June 24, 2022     7min read

How to write a Dockerfile considering best practicecs

Introduction

In this article we will go through a list of best practices to write a Dockerfile to containerize your projects regardless to the technology and programming language used.

Firstly lets see why we need to containerize our projects and why we should use docker or in one word why we do need Dockerization (Containerization + Docker).

As for Portability we can deploy our containerized application to any other systems where we can find a container engine system installed without being worry about the dependencies and required tools the application depends on. When we prefer containers to virtual machines actually we loook to have a quicker to start, faster to create, and a system with much smaller footprints. These properties of a container system means that it bring a higher performance. We can also be confident about the Agility and responsiveness of your software development process while using containers. When we talk about Isolation again containerization takes our attention as it Isolates what ever required to run the application as a block box. It is also scalable as it is possible to create an unlimitted number of instantiations without any conflict with each other. Overall these properties of a containerized application helps us to make a container orchestration system dream come true in the future.
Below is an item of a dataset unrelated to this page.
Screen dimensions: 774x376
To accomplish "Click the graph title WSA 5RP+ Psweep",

Docker as an open platform for developing, shipping, and running applications has almost all the features we expect from a container engine. It is an OS-level virtualization and it has a much smaller footprints compared virtual machines which are a copy of the whole OS kernel. It means docker would use the same kernel on your machine and just makes the application layer for us.

To deploy our applications as a docker container we need to write a Dockerfile for the project containing all the configuration to fetch, build and run all the dependencies of our project.
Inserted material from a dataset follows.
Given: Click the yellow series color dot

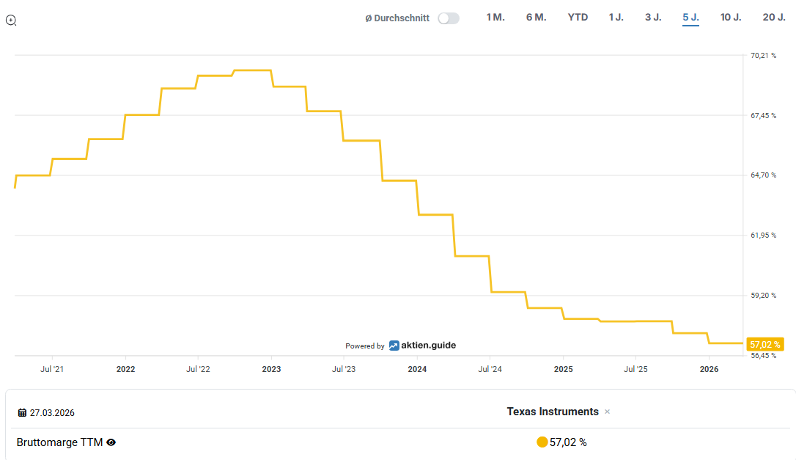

Below you can see a Dockerfile example which is the most simple one.

FROM ubuntu:18.04

COPY . /app

RUN make /app

CMD python /app/app.py

First line fetches the operating system required for our environment. COPY copies the source code of our project in to the docker image we want to build. Following that we use RUN to execute a command and in this example it makes the application. CMD runs a command line code, it can be used to execute the service from an entrypoint.

When we run an Image and generate a container based on, we actually add a new layer (Container layer) on top of the undelying layers.All changes made to the running container, such as writing new files, modifying existing files, and deleting files, are written to this writable container layer.

Dockerfile best practices

Most probably you have different environment in your software development jurney.(Development, Staging, Pre-production, Production,... etc). By taking it to the consideration we don't to copy all the files in our project to a docker container while we just want to run it on a specific environment.
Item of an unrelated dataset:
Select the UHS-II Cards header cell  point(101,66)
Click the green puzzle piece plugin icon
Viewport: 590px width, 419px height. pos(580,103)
Use Multi-stage build in your Dockerfile to just copy the necessasry artifacts to an environment. For example if you are shipping to a production environment lots of build-time dependencies and files are redundant and not needed for running your application. With this multi-stage build these resources can be used just when the runtime environment contains only what's required and necessary. In another word multi-stage builds ar a promissing way to get rid of what is called overweight and security threats.

Example Of a Dockerfile for multi-stage builds

FROM node:12.19.0-alpine3.9 AS development

ARG NODE_ENV=deevelopment
ENV NODE_ENV=${NODE_ENV}
ARG NODE_PORT=8085
ENV NODE_PORT=${NODE_PORT}

WORKDIR /usr/src/app

COPY package*.json ./

RUN npm install glob rimraf

RUN npm install

COPY . .

RUN npm run build

FROM node:12.19.0-alpine3.9 as production

ARG NODE_ENV=production
ENV NODE_ENV=${NODE_ENV}

ARG NODE_PORT=8085
ENV NODE_PORT=${NODE_PORT}

WORKDIR /usr/src/app

COPY package*.json ./

RUN npm install

COPY . .

COPY --from=development /usr/src/app/dist ./dist

CMD ["node", "dist/main"]

Dont write the container as root user

It is a common mistake to run a docker container as rooot user unless wou are in a very force situation that is even very rare to happen. Thus it is better to include the user instruction to change the defaault UID to a non-root user.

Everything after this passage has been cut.